Why We’re All in for Measure 110

Blog September 25, 2020

Drug Policy Action, in close partnership with allies in Oregon, is spearheading a groundbreaking ballot initiative in Oregon – Measure 110 – that will decriminalize possession of all drugs for personal use and improve access to treatment and other services for those that need and want it.

Ballots are being prepared and will be sent out across the state in less than four weeks. By voting yes on Measure 110, Oregonians will have the chance to shift away from criminalizing addiction, and toward a better, more humane, health-centered approach.

This policy reform is especially well matched to the state and to this moment. Currently, Oregon ranks nearly last in the country in access to drug treatment. In some parts of the state, drug treatment and recovery services are not available at all. In the places where these services do exist, the wait list to get in can be weeks – or even months – long. And unfortunately, that can be the difference between someone living or dying. With one to two Oregonians dying from accidental drug overdoses every single day, the need for Measure 110 could not be more urgent. Funded primarily from excess tax revenue from the sale of legal cannabis, the measure will significantly expand access to services. It will establish a path away from the criminal legal system, and towards supportive, voluntary, effective treatment.

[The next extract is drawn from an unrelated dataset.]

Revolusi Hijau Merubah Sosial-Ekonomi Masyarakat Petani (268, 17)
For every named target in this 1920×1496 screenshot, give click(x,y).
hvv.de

With Measure 110, Oregon can light the way for the rest of the nation away from the failed war on drugs. Simple drug possession is by far the most arrested offense in the country, with 1.42 million arrests in 2018 alone, creating an array of harms to people and communities. Decades of criminalization in drug policy has distorted systems of care for people struggling with substance use disorders, contributing to an acute shortage of services for those who need and want them. Arresting, jailing, and prosecuting people for simple possession of drugs is cruel and ineffective. The current system increases trauma and saddles people with criminal records that impose barriers to the very things that are essential to rebuilding their lives: employment, housing, and education.

Measure 110 has received more than 100 endorsements from organizations across the state, including American College of Physicians, Oregon Nurses Association, Oregon School Psychologists’ Association, Coalition of Communities for Color, NAACP-Portland, Latino Network, Law Enforcement Action Partnership, Crime Victims’ Rights Alliance and Academy of Family Physicians.

We are proud of our strong partnership with Oregonians in this historic effort. Measure 110 is a vitally needed reform. It marks a turning point in the long struggle to turn away from paternalistic punishment and towards humane and effective treatment.